Через день посадские начали возить лес со строгановского двора. Во дворе тоже пошла работа. Пилили бревна, стучали молоты в кузницах, топились печи у гончаров.
Данила только похаживал по двору. «Иные парни, – думал он, – по семнадцатому году в рюхи играют. А я – хозяин!»
Голландец
Наконец и Федька вернулся из Вологды. Привез он и полиц и мастера-голландца. Когда голландец выходил со струга, на площади столпилось немало народа – и посадских, и строгановских холопов. В Вологде к заморским людям привыкли а в Соли таких и не видывали. Толкали друг друга, смеялись.
– Ну и обрядился! Шапка такая, что коли сверху поглядеть, не увидишь, есть ли и человек под ней. А на кафтан, видно, сукна нехватило, – кургузый, смотреть зазорно. И штаны-то по колено только, а сапог и вовсе нет, так, отопки какие-то, мало поболе лаптей. И собой чуден. Волосы долгие как у попа, а бороденка словно у молодого парнишки, хоть не так, видно, молод.
Данила тоже пришел на берег встречать мастера. Он-то на Москве бывал, всякого народа насмотрелся. Федька сказал ему, что тот мастер давно уж в русской земле живет. Служил он у Правдухиных тоже по соляной части, да они его неправильными деньгами разочли, так он обиделся и ушел. По-русски он все понимает и растолковать может, хоть и не очень чисто говорит. А как его звать, Федька сказать не мог – трудное имя. Голландец сам себя назвал:
– Питер ван-дер-Гун.
Данила велел накормить его, а потом сразу же повел в варницы.
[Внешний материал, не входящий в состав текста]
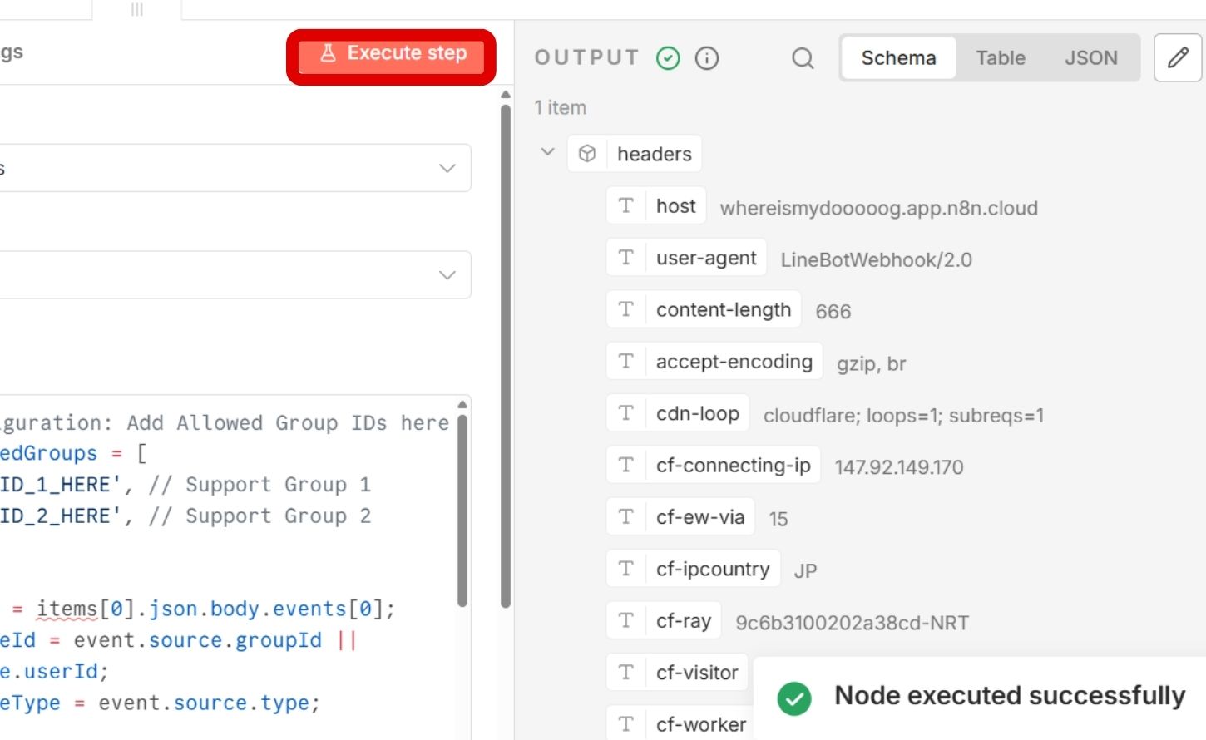
Task: Click the headers object cube icon
Action: click(x=587, y=154)
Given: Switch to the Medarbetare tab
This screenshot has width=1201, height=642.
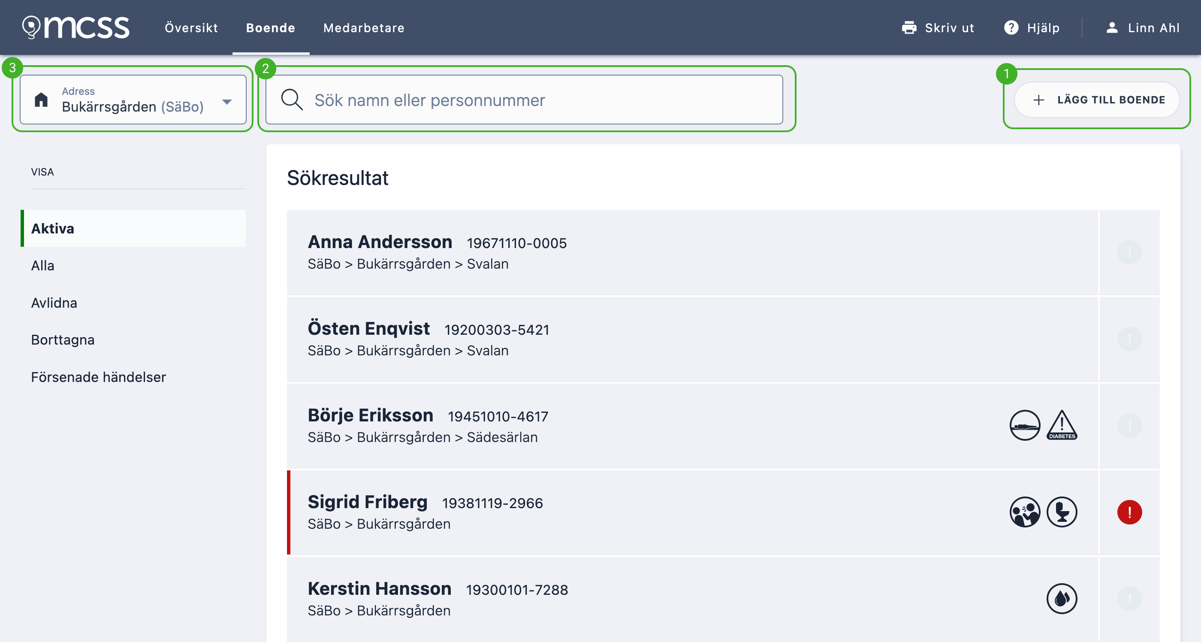Looking at the screenshot, I should coord(364,28).
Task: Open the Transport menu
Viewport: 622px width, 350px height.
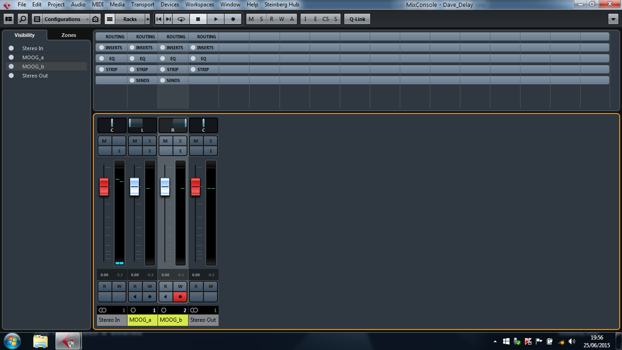Action: pyautogui.click(x=143, y=5)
Не терпелось ему наладить все поскорей с солью.
Вычегда уж начала разливаться, надо было кончать весеннюю варю, не сегодня – завтра зальет варницы, так и не покажешь мастеру, как у них идет работа. Больше всего хотелось Даниле дознаться, можно ли так выправить соль, чтобы она стала не хуже заморской.
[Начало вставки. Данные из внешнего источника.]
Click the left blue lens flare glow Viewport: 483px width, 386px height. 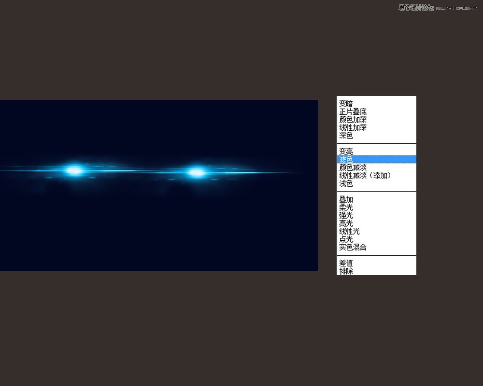pyautogui.click(x=74, y=170)
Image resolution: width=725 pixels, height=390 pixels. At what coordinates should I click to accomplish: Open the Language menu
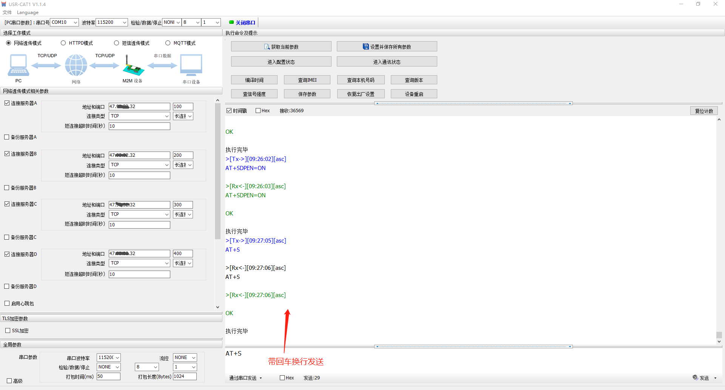(28, 12)
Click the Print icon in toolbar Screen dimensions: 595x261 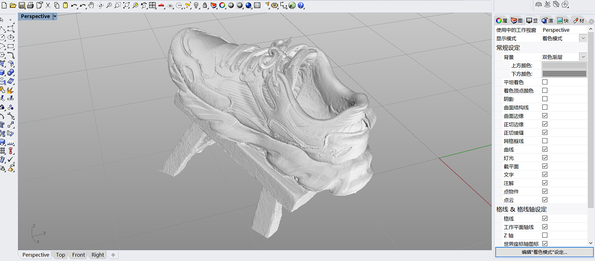pos(31,6)
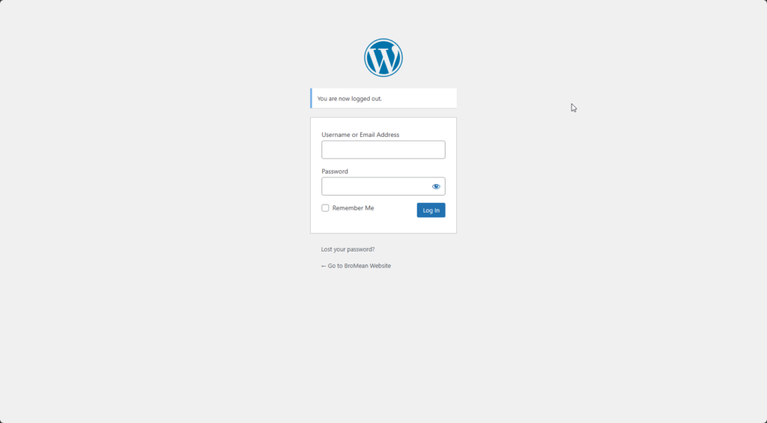
Task: Follow the Go to BroMean Website link
Action: click(x=356, y=266)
Голландец зашел в первую варницу, попросил посветить, заглянул в цырень, ахнул даже и головой закачал. Потом в ларь с рассолом долго глядел. Зачерпнул ведром, обмакнул палец, облизал и кивнул головой, точно понравилось ему. Хоть работники сами, когда им в рот рассол попадал, не знали как отплеваться. Потом мастер спросил готовую соль. Повар показал ему – за варницей целая куча на рогоже павалена. Правду сказать, и показывать стыдно будто. Непривычный человек и не угадает, что за мусор навален. Мастер поглядел на кучу, потом на повара, потом на Данилу.